We need to precise the providers variables so it can authenticate to our Azure Subscription. These variables are fetched from the terraform.tfvar file.

Also the Azure resource group, virtual network and subnet blocks as they are central resources, but you can also just put them in a separate file.

terraform {
  required_version = ">= 0.12"
  required_providers {
    azurerm = ">= 2.39.0"
  }
  
}

provider "azurerm" {
  features {}
  subscription_id = var.azure-subscription-id
  client_id       = var.azure-client-id
  client_secret   = var.azure-client-secret 
  tenant_id       = var.azure-tenant-id
}

resource "azurerm_resource_group" "virtual-class" {
  name     = "virtual-class"
  location = "West Europe"
}

resource "azurerm_virtual_network" "virtual-net" {
  name                = "class-vnet"
  address_space       = ["192.168.0.0/16"]
  location            = azurerm_resource_group.virtual-class.location
  resource_group_name = azurerm_resource_group.virtual-class.name
}

resource "azurerm_subnet" "class-subnet" {
  name                 = "class-snet"
  resource_group_name  = azurerm_resource_group.virtual-class.name
  virtual_network_name = azurerm_virtual_network.virtual-net.name
  address_prefixes     = ["192.168.1.0/24"]
}

vms.tf

This is the bloc that will allow us to create a Virtual machine per Student, give it a static IP within the subnet and create credentials of the student for that VM. to do so, it will loop through the map and list of strings we wrote in the variables.tf file, creates and configures each student’s VM.

Per example, student1 will get internal-vm1 with the private IP 192.168.1.11, he can access it with the student1:student1 username:password pair.

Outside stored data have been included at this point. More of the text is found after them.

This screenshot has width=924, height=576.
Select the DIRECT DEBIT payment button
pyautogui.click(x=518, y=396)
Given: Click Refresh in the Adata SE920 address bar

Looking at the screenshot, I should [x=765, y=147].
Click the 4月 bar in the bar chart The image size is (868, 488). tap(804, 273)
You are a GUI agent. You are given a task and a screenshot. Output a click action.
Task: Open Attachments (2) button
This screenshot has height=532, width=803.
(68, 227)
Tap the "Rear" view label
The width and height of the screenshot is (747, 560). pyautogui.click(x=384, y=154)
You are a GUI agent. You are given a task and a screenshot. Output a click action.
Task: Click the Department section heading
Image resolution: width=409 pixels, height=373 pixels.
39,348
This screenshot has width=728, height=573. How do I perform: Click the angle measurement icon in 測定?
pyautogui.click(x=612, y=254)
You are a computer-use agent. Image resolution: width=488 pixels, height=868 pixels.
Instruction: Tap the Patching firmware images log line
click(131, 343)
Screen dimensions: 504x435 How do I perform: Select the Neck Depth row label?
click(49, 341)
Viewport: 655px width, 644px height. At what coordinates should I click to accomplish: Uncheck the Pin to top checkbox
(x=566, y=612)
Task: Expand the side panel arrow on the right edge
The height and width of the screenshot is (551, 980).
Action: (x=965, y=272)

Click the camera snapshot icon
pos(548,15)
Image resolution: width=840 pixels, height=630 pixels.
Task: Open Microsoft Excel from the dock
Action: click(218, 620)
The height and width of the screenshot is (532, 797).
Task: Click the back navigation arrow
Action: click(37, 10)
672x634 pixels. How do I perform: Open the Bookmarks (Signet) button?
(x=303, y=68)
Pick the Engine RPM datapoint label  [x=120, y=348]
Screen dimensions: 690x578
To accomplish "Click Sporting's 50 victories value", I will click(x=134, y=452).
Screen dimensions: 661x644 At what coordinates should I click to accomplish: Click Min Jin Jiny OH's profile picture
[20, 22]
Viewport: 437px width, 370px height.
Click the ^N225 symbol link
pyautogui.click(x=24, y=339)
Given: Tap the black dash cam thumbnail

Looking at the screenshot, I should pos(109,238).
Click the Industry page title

resource "azurerm_network_interface" "vm-nic" {
    for_each            = var.nic_numbers
    name                = "nic-vm${each.key}"
    location            = azurerm_resource_group.virtual-class.location
    resource_group_name = azurerm_resource_group.virtual-class.name

    ip_configuration {
      name                          = "internal-vm${each.key}"
      subnet_id                     = azurerm_subnet.class-subnet.id
      private_ip_address_allocation = "Static"
      private_ip_address            = "192.168.1.1${each.key}"
    }
}

resource "azurerm_linux_virtual_machine" "vm" {

    for_each            = var.nic_numbers
    name                = "vm${each.key}"
    resource_group_name = azurerm_resource_group.virtual-class.name
    location            = azurerm_resource_group.virtual-class.location
    size                = "Standard_F2"
    admin_username      = "student${each.key}"
    network_interface_ids = ["/subscriptions/xxxxxxxx-xxxx-xxxx-xxxx-xxxxxxxxxxxx/resourceGroups/virtual-class/providers/Microsoft.Network/networkInterfaces/${each.value}"]
    admin_password = "student${each.key}"

    os_disk {
      caching              = "ReadWrite"
      storage_account_type = "Standard_LRS"
    }

    source_image_reference {
      publisher = "Canonical"
      offer     = "UbuntuServer"
      sku       = "16.04-LTS"
      version   = "latest"
    }
}

** Change the xxxx-xx….xxxx characters with your Azure subscription ID.

Provision the Infrastructure

Okey now we’re all set. We can init, plan, apply and destroy our resources with the provided terraform scripts. Make sure they’re in the same directory.

So the day we have a planned class, we can mount the cloud infrastructure for it with the right number of students, all we have to do is to append the list of strings in the variables.tf file.

Provision the class resources

terraform init
terraform plan -var-file="terraform.tfvars"
terraform apply -var-file="terraform.tfvars"

Destroy the class resources

terraform destroy 

That’s it, we now have a Cloud Virtual class Infrastructure with a dynamic number of students. Using terraform gives us the flexibility to switch to other Cloud providers easily.